Ты, наверное, хочешь спросить, что я сделаю с домом, который купила. Я буду жить там, привозить туда детей. Но Захара там быть не должно, это совсем другой мир – наш с тобой.
Знаешь, я сегодня была в аптеке и купила противозачаточные таблетки. Думаю, двоих детей мне вполне достаточно. Да и Захару зачем лишние проблемы? Напиши, что ты думаешь об этом. И, пожалуйста, не ревнуй меня. Я же стараюсь не думать о том, что у тебя тоже кто-то есть, кто-то, кого ты целуешь и говоришь ласковые слова. Если я буду об этом думать, то окончательно свихнусь. А мне и так тяжело. Денег можешь мне не присылать, мне Захар дает. Он щедрый, такой же, как и ты. Главное, чтобы я нечаянно не назвала его в постели Яковом».
21. Маргарита
Ирена Васильевна пригласила нас к себе в дом выпить чаю. Во время разговора эта аккуратная маленькая холеная женщина в розовом свитере старалась держаться подчеркнуто уважительно, да и Фабиоле с мамой уделяла внимание.
– Я же знаю, кто вы, – сказала она мне, отодвигая тарелку с маковым рулетом. – Вы – известная художница Маргарита Орлова, я много слышала о вас. Мне сын рассказывал, а ему, в свою очередь, говорили его друзья-бизнесмены. У них сейчас, знаете ли, мода такая пошла – дарить друг другу на дни рождения картины местных художников. Ваши в том числе.

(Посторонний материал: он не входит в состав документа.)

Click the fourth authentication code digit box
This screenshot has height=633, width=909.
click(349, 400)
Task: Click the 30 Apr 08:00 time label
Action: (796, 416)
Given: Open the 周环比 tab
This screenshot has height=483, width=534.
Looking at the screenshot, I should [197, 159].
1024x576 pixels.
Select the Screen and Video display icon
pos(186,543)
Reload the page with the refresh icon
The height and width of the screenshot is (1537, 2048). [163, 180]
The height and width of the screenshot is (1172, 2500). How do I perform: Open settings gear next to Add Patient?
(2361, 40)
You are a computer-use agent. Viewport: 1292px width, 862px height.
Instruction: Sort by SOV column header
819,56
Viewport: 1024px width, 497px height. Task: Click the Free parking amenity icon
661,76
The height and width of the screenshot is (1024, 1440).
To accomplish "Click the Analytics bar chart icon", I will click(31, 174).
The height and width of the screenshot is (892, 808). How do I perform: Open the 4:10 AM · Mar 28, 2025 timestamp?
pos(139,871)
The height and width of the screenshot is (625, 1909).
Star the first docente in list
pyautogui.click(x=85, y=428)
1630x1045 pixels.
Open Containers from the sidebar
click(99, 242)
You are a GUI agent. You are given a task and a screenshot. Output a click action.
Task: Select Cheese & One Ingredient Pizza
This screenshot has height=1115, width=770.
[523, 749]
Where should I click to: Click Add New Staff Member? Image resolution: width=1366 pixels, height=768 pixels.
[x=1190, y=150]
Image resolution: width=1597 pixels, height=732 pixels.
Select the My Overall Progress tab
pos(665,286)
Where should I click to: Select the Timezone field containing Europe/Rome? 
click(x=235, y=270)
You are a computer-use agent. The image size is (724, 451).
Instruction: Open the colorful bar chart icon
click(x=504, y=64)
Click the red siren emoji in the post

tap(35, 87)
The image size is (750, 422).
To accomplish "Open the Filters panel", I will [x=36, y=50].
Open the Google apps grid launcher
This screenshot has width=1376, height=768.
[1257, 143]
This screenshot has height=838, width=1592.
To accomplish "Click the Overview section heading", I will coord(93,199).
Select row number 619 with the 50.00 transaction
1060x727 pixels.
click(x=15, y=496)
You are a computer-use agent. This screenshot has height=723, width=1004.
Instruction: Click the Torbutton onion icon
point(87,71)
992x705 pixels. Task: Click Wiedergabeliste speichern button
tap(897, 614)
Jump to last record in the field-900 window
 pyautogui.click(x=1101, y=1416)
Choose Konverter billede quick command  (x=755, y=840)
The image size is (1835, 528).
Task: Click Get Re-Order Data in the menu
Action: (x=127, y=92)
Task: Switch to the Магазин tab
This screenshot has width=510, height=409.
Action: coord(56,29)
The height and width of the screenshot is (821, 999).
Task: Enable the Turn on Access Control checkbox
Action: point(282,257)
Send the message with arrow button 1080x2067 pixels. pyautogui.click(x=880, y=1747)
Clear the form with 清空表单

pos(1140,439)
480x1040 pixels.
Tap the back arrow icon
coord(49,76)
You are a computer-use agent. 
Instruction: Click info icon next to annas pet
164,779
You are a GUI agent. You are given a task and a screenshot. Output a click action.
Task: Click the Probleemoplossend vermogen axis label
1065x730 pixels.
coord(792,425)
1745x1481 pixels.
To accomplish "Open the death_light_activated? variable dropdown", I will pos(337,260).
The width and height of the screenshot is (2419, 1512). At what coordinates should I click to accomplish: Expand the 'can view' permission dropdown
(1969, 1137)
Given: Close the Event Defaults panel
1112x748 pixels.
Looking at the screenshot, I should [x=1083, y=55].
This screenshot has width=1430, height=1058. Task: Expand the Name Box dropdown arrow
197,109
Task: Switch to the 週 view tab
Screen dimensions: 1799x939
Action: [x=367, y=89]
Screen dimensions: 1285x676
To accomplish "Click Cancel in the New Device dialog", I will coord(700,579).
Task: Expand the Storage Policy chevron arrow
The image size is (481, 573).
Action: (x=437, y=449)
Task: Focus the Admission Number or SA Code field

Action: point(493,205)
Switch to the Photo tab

Моя мама поджала губы, и я поняла, что она едва сдерживается, чтобы не осадить Ирену Васильевну, не поставить ее на место. Ведь ни один из знакомых ее сына не смог бы купить ни одной моей работы. И мама, которую распирала гордость за меня, могла лопнуть от вынужденного молчания.
– Ирена Васильевна, у нас к вам одно дело, – сказала я, чтобы, пока мама не начала говорить, постараться получить нужную информацию. – Здесь, на вашей улице, продается один дом.
– Вам что, вашего дома мало?! – Ирена широко улыбнулась и заморгала глазами. – Да, продается дом, причем дом замечательный. Правда, не такой, как у вас, поскромнее, у вас-то не дом, а домище, к тому же благоустроенный. А тот – почти нежилой. Я была там внутри, мне понравилось. Отличный паркет, все красивое, новое, дорогое, камин есть, сантехника тоже чудесная, но, говорю же, он не жилой, словно мертвый.